Santo António dos Cavaleiros I
02.07.2024.
1 – Habitações ICESA para a Federação das Caixas de Previdência (JCB)
2 – Habitações ICESA, Bairro de São José de Camarate ao fundo (JCB)
3 – Blocos ICESA para o mercado livre (Ana Brandão)
4 – Bairro da Quinta da Caldeira (JCB)
5 – Equipamento pré-fabricado (JCB)
6 – Torres ICESA para o mercado livre (JCB)
7 – Comércio num embasamento de torre (AB)
8 – Praça da primeira fase do empreendimento (JCB)
Chamou-se primeiro Casal dos Cavaleiros, que podia ser nome de lugar ou de quinta. Em meados da década de 1960, quando as quintas e os olivais já não serviam, um primeiro projecto de urbanização chamou-lhe Bairro de Casas de Renda Económica da Ponte de Frielas. Quando construído, chamou-se Santo António dos Cavaleiros, topónimo triunfante que reclamava o antigo nome rural e o apunha ao padroeiro de Lisboa, como se elidisse os 15 minutos de carro que separavam a nova vila da capital, para lá da várzea e da costeira. Mais tarde, com as torres e os blocos pré-fabricados já plenamente habitados, houve quem se envergonhasse da sua suburbanidade de massas acossada de pequenas criminalidades e lhe chamasse Saint Antoine des Chevaliers. Os mais bairristas, alguns dos quais vieram habitar os prédios contíguos da Quinta da Caldeira e da Bela Vista, tomaram-lhe as iniciais e chamaram-lhe SAC, e afirmaram destemidamente Sac é nha ghetto.

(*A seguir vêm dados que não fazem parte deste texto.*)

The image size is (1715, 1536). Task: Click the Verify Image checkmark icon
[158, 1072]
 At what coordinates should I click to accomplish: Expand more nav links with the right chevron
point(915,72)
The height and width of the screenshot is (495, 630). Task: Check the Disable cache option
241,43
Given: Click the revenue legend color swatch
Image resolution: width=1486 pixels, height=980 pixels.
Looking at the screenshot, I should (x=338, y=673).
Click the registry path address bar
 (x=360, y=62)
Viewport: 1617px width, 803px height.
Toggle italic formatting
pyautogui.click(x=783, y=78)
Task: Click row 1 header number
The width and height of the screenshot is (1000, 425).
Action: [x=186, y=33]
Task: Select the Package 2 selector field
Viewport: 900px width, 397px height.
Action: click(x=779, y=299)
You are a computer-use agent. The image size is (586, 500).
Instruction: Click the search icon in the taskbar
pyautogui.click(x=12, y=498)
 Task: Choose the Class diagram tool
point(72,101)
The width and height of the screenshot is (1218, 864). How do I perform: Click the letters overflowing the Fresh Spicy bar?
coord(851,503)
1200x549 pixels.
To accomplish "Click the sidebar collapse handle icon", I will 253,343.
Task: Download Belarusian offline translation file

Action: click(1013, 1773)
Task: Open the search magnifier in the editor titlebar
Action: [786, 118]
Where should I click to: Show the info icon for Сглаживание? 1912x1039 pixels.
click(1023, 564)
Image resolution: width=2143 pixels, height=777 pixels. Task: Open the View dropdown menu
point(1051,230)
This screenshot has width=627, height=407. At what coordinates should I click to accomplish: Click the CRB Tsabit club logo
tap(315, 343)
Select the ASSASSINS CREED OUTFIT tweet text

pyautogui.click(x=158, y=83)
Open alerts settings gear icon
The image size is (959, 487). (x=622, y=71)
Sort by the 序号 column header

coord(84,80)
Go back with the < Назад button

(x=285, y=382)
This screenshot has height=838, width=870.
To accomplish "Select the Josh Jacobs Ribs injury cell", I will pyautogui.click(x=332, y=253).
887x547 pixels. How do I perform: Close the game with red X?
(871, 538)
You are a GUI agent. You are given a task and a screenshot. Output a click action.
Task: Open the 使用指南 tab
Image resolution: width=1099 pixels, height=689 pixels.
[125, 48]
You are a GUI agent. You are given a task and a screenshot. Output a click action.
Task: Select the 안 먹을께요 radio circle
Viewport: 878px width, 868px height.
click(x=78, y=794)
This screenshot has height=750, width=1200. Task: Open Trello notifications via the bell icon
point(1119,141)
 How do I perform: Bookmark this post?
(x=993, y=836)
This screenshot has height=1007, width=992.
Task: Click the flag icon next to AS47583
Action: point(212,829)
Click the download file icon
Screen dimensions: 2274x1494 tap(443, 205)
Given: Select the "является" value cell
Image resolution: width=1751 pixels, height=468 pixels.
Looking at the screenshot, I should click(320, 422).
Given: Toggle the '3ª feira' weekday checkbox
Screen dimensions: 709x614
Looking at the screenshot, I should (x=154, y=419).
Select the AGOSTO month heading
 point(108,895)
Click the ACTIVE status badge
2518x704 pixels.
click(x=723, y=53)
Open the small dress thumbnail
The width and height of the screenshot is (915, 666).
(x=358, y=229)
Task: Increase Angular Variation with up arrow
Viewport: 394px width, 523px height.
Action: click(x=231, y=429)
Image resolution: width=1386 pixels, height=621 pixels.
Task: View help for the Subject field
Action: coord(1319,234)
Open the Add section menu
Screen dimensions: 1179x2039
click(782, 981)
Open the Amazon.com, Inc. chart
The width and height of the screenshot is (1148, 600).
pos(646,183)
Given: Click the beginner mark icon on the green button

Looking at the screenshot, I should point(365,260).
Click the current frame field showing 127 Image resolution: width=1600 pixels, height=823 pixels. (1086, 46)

A sucessão de nomes reaproveitados e manipulados sugere um lugar mercurial, cujo sentido e a relação com o passado parecem permanentemente em aberto. Santo António dos Cavaleiros excedeu desde o primeiro momento a proposta de bairro económico e constituiu-se como parque residencial, designação algo técnica que denuncia um assentamento de cariz ainda incerto. As casas de renda económica integraram-se assim noutras, pensadas para uma classe-média empregada em Lisboa mas repelida pela algazarra e o congestionamento citadinos.
Santo António dos Cavaleiros – aliás a ICESA, empresa de pré-fabricação que a promoveu – propunha uma forma diferente, absolutamente nova entre nós, de projectar e construir, que começava no plano de urbanização e acabava nos parafusos. Alberto Reaes Pinto, o arquitecto responsável, teve preocupações de ordem prática e técnica em mente ao conceber a vila, as ruas, os edifícios, as habitações. O que não o impediu de criar um conjunto desabridamente moderno e que, nas suas tipologias de renda controlada, se aproxima mesmo do Brutalismo britânico, tão impopular entre lisboetas.
Rodeado entretanto de outros edifícios e mesmo outros conjuntos, o primevo parque residencial da ICESA nunca chegou a cumprir as suas ambições. Foi vila de classe-média, mas os anátemas do meliante e do gandim das ‘casas sociais’, bem como os do dormitório sem vida própria, demoraram décadas a desaparecer ou a desmistificar-se. Foi um subúrbio distinto e quase exemplar, porque poucos têm de facto as suas qualidades paisagísticas, mas algo da sua arquitectura, particularmente a que se destinava ao mercado privado, foi replicado tantas vezes e em tantos lugares que pouco lhe sobra, hoje, de individuante.
A suburbanização massiva em volta de Lisboa com os anos tornou difícil ver, hoje, como era novo, diferente, isto que se propôs nessa encosta entre Loures e Odivelas que nunca nada havia distinguido. Não eram meras torres de 11 pisos ou prédios de 5 pisos, com varandas e quartos espaçosos, era uma Verdadeira Cidade Jardim às portas de Lisboa, um investimento seguro, uma nova maneira de viver que podia pagar-se em mensalidades suaves, uma certeza de felicidade (tudo promessas da publicidade da época). Num país onde pouco se tinha apostado em desenvolvimentos desta ambição, Santo António dos Cavaleiros pertence a uma era optimista, em que se acreditava que a cidade e a arquitectura podiam fazer estas promessas – e, surpreendente! – que podiam cumpri-las. A boa vida, pronta a habitar, com um decorador disponível para ajudar à instalação dos novos residentes-proprietários, com móveis Olaio à disposição, com paisagismo do então jovem Gonçalo Ribeiro Telles a garantir ruas sossegadas e bucólicas, favoráveis às crianças, aos velhos, à convivialidade. Tudo o que a cidade, diziam os pessimistas, não tinha. Mas que podia fazer-se, diziam os optimistas, de raiz.